# Your objective
Whenever a line below includes the string "Given", show it.

# Records for this task
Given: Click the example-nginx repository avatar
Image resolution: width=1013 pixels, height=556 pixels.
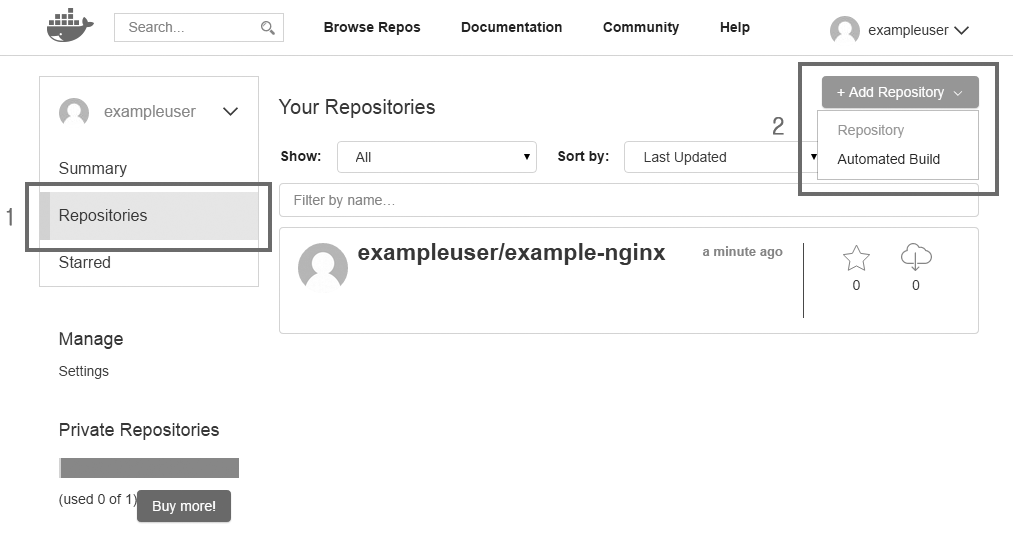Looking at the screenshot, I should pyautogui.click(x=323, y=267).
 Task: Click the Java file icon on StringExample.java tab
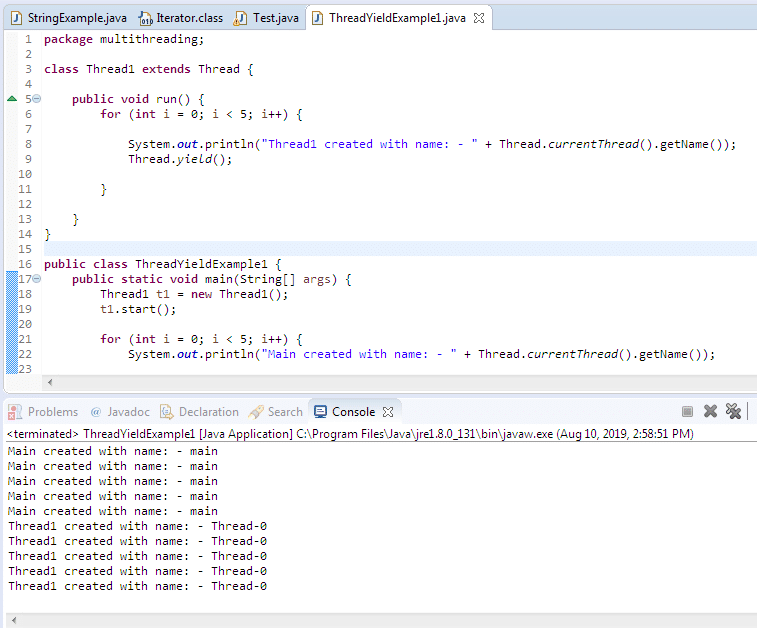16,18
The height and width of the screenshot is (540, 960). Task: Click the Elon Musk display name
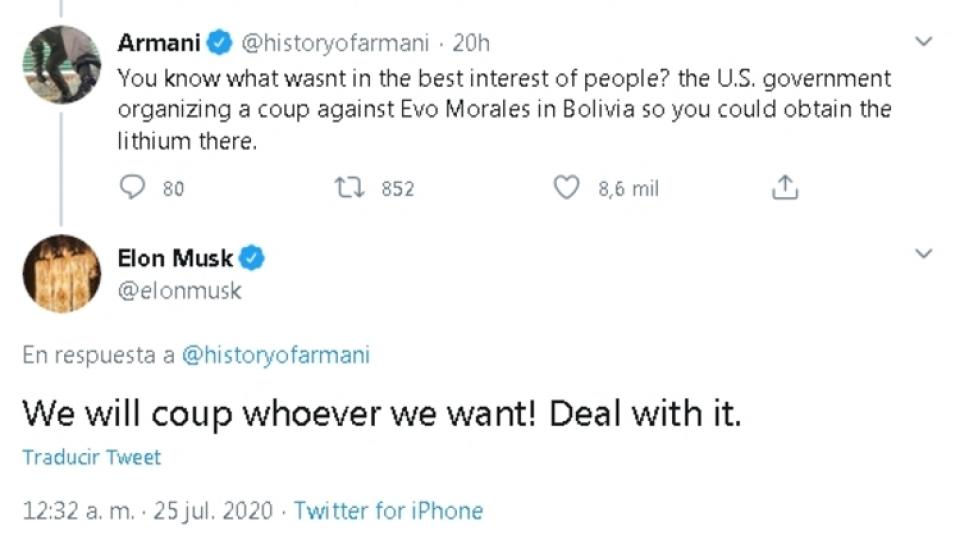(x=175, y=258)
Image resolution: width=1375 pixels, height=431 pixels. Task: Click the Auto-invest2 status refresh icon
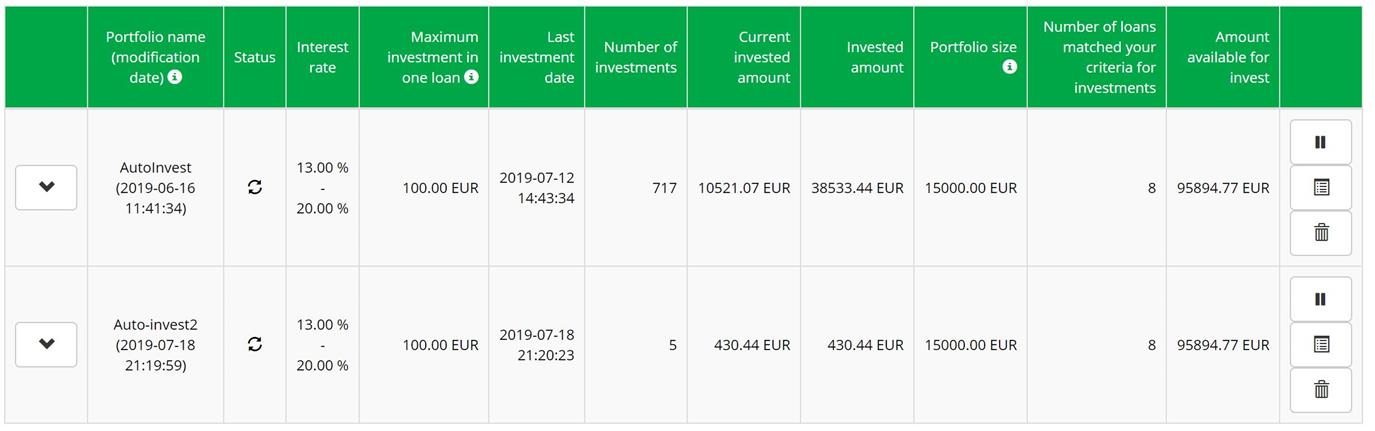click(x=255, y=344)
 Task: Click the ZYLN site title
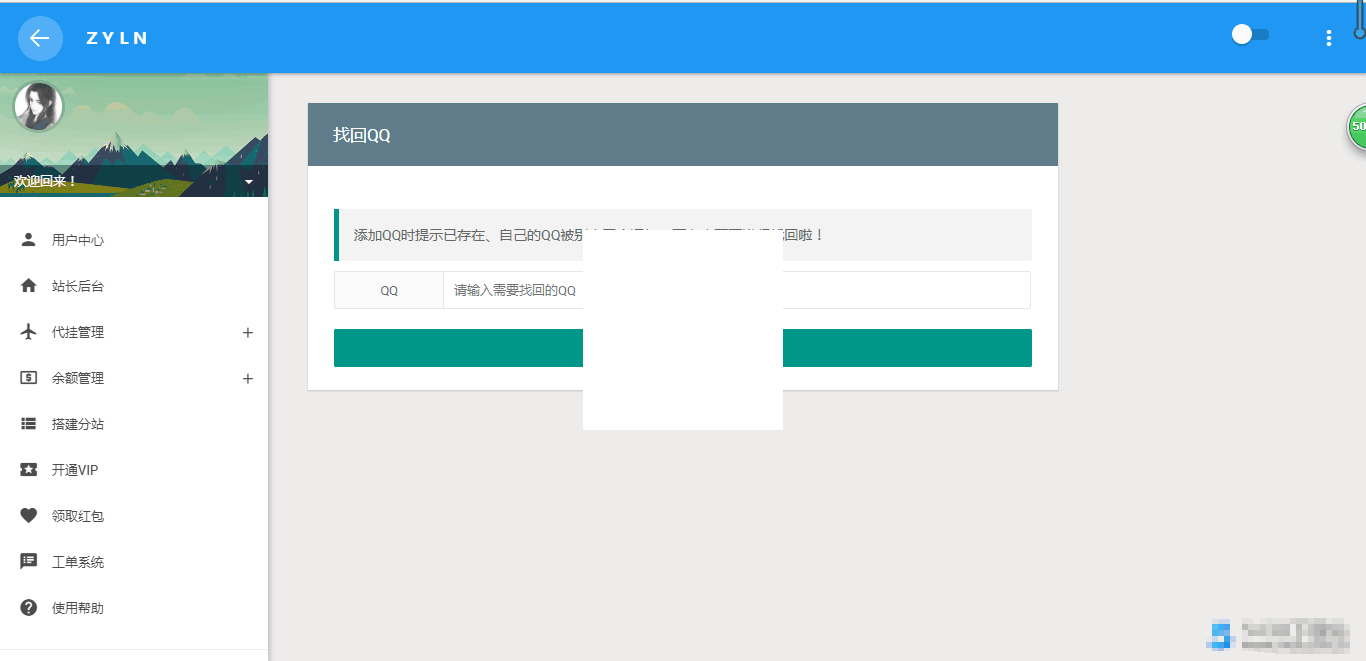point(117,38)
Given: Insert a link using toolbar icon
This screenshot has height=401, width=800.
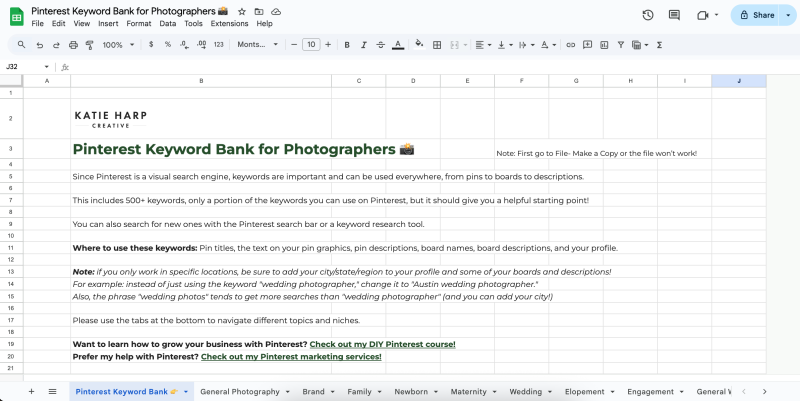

# Solved exercise
Given: Click the example-nginx repository avatar
Given: Insert a link using toolbar icon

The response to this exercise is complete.